◆ PROBLEM STATEMENT ◆
Copy out, word for word, the stretch from the start of the records through the line that contains "(668, 689).". Leave the pictures out of your copy.

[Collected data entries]
= Beginning of Section =

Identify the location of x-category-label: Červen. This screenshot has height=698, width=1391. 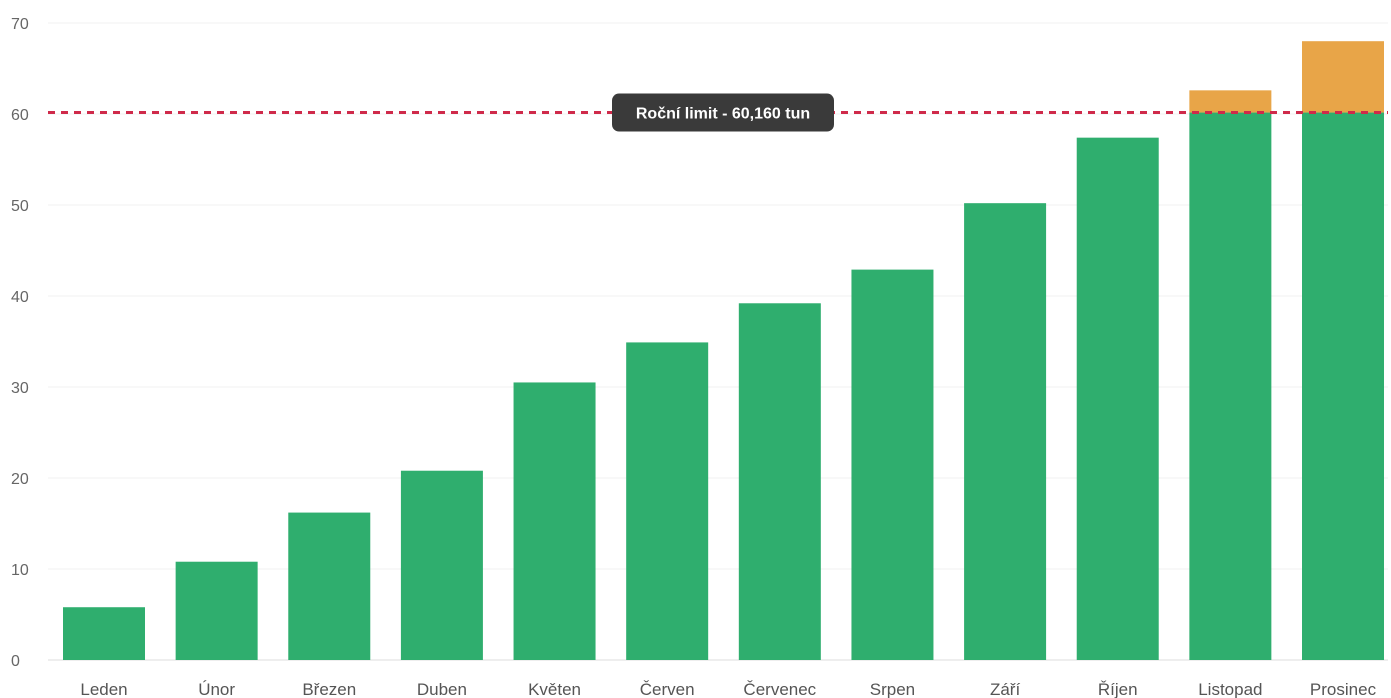
(668, 689).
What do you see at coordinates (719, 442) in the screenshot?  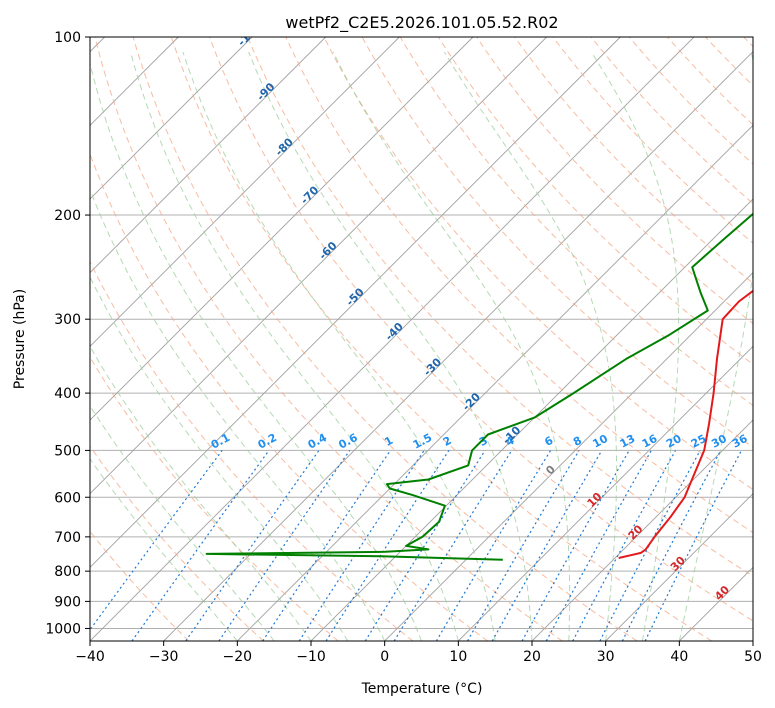 I see `mixing-ratio-label: 30` at bounding box center [719, 442].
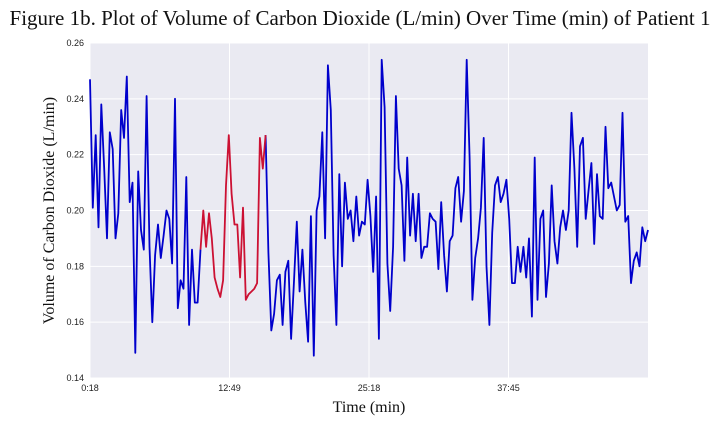 This screenshot has height=432, width=720. What do you see at coordinates (75, 155) in the screenshot?
I see `y-tick-label: 0.22` at bounding box center [75, 155].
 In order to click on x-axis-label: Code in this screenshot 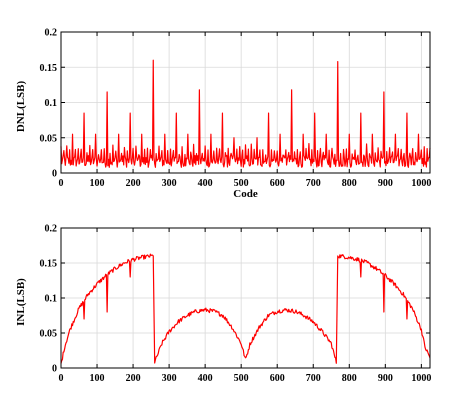, I will do `click(246, 194)`.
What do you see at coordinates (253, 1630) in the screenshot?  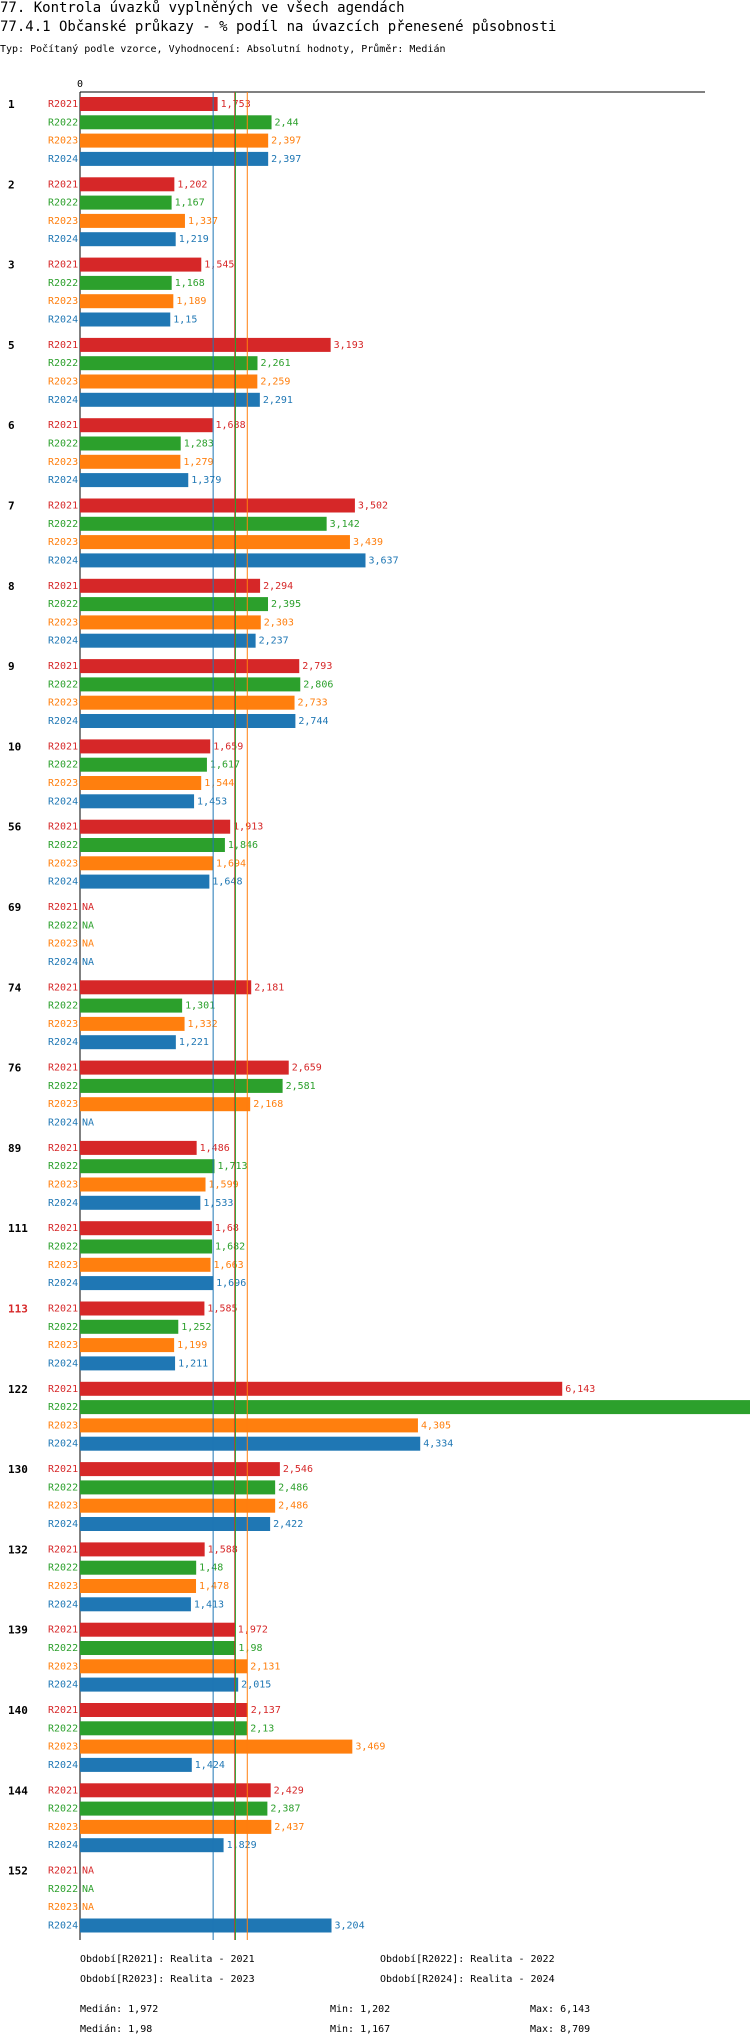 I see `data-label: 1,972` at bounding box center [253, 1630].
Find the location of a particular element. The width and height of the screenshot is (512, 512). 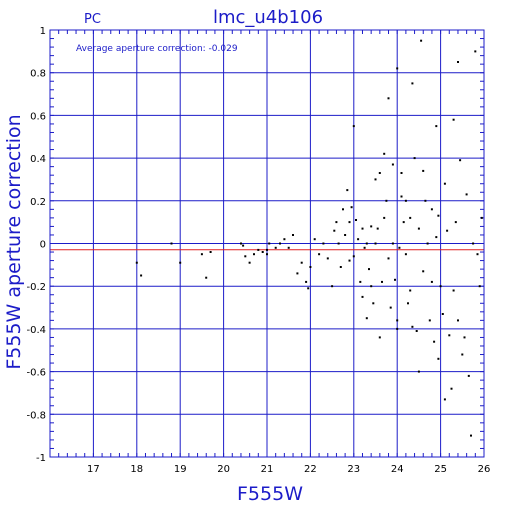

= End of Section =

◆ RESPONSE TO THE EXERCISE ◆
Identify the location of x-category-label: Červen. This screenshot has height=698, width=1391. 
(668, 689).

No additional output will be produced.